The endogenous estrogen status regulates microglia reactivity in animal models of neuroinflammation

It has been previously demonstrated that 17beta-estradiol (E(2)) inhibits the response of microglia, the resident brain macrophages, to acute injuries in specific brain regions. We here show that the effect of E(2) in acute brain inflammation is widespread and that the hormone reduces the expression of inflammatory mediators, such as monocyte chemoattractant protein-1, macrophage inflammatory protein-2, and TNF-alpha, induced by lipopolysaccharide, demonstrating that microglia are a direct target of estrogen action in brain.
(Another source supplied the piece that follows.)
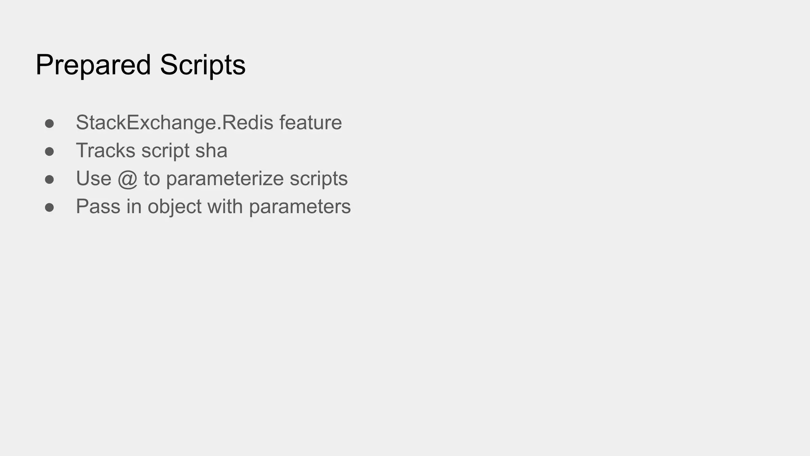
Task: Click the word "Prepared" in the title
Action: (x=93, y=65)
Using the APP23 mice, an animal model of Alzheimer's disease reproducing chronic neuroinflammation, we demonstrate that ovary ablation increases microglia activation at beta-amyloid (Abeta) deposits and facilitates the progression of these cells toward a highly reactive state. Long-term administration of E(2) reverts the effects of ovariectomy and decreases microglia reactivity compared with control animals. In this animal model, these events do not correlate with a reduced number of Abeta deposits. Finally, we show that E(2) inhibits Abeta-induced expression of scavenger receptor-A in macrophage cells, providing a mechanism for the effect of E(2) on Abeta signaling observed in the APP23 mice. Altogether, our observations reveal a substantial involvement of endogenous estrogen in neuroinflammatory processes and provide novel mechanisms for hormone action in the brain.